> Raw records:
=-=-=-=-=

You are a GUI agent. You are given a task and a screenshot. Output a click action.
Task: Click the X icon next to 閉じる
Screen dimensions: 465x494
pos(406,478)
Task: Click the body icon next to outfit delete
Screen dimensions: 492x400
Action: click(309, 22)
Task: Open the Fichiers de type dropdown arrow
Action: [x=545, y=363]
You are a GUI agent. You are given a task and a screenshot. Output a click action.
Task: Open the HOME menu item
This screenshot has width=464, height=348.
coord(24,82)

=-=-=-=-=

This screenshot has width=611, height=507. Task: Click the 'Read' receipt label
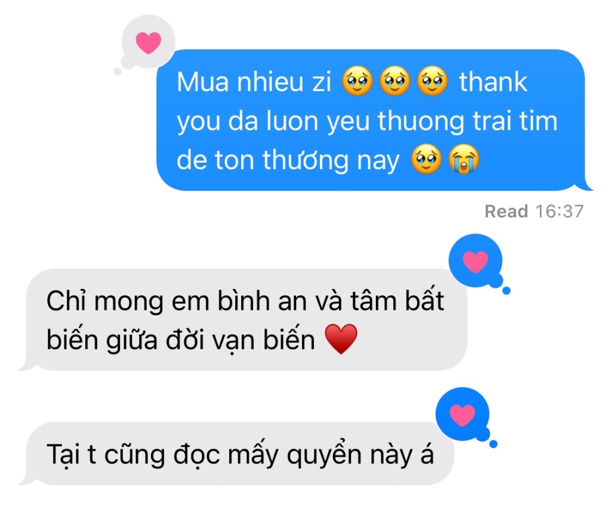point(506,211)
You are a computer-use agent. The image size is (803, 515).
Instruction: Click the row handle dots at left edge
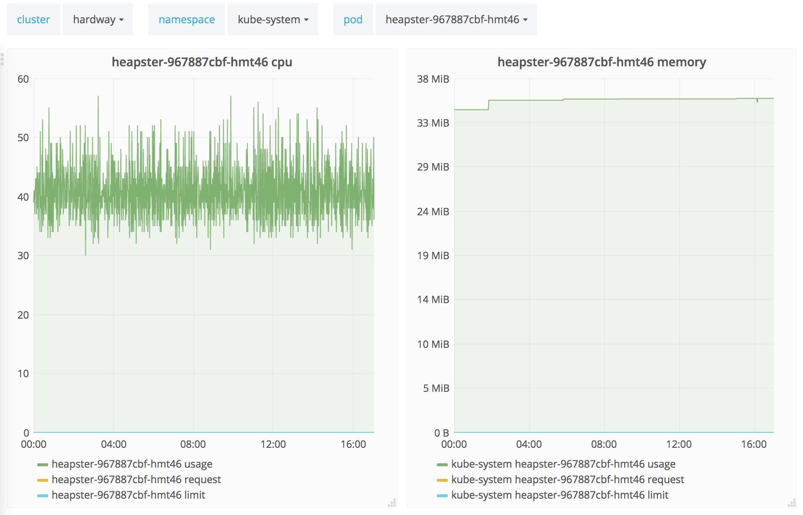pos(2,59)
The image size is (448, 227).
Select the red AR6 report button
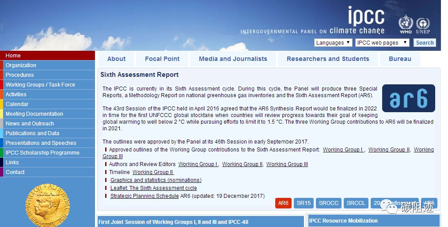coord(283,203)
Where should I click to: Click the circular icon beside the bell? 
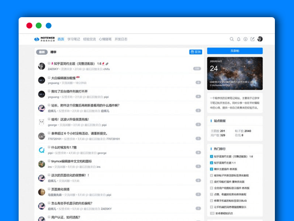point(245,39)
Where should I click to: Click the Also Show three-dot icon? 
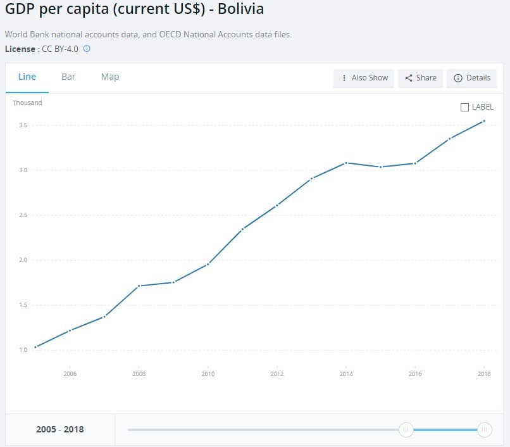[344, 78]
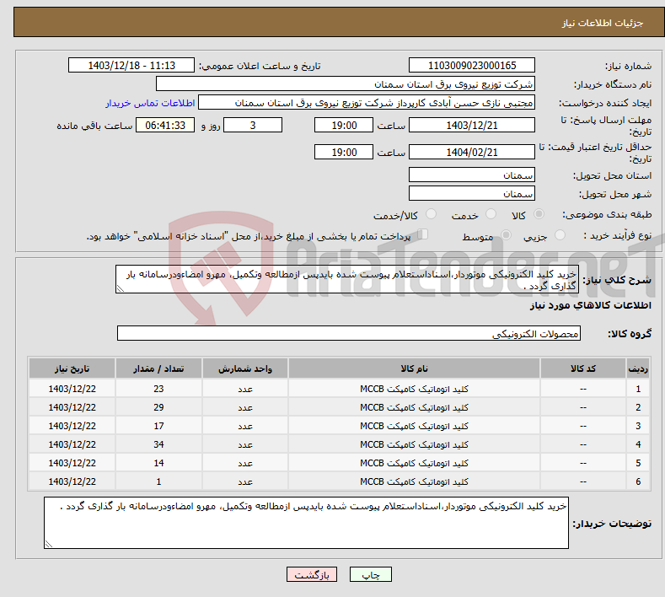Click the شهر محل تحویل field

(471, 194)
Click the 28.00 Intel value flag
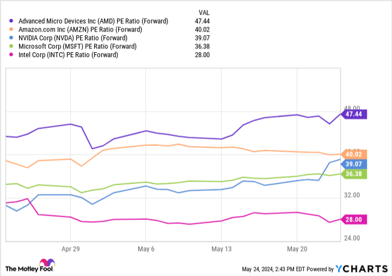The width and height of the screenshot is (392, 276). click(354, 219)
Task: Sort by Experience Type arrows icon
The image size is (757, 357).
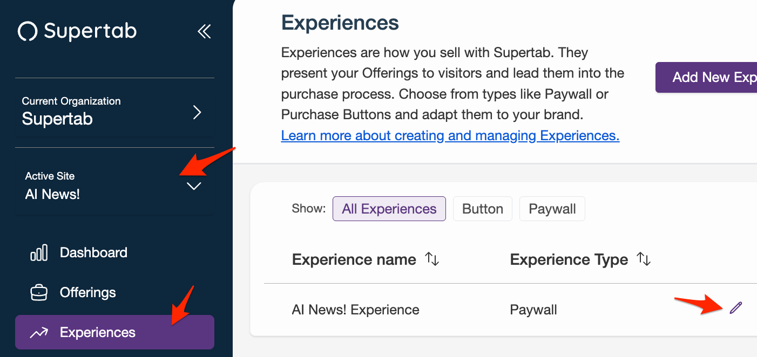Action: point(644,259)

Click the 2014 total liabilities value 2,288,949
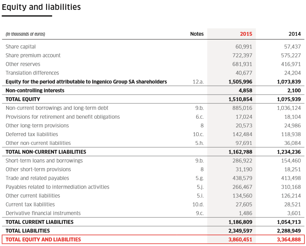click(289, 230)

=-=-=-=-=

Reproduce verbatim the records starting at the line containing "Where should I click to: Click the circular" and ending at the line containing "click(289, 230)", including both of those lines. Leave the pictures out of your answer.

> Full output:
Where should I click to: Click the circular icon beside the bell? 
point(245,39)
Where should I click to: Click the Also Show three-dot icon? 
[344, 78]
Click the شهر محل تحویل field

(471, 194)
Click the 28.00 Intel value flag
The width and height of the screenshot is (392, 276). click(354, 219)
Task: Sort by Experience Type arrows icon
The image size is (757, 357).
Action: point(644,259)

Click the 2014 total liabilities value 2,288,949
click(289, 230)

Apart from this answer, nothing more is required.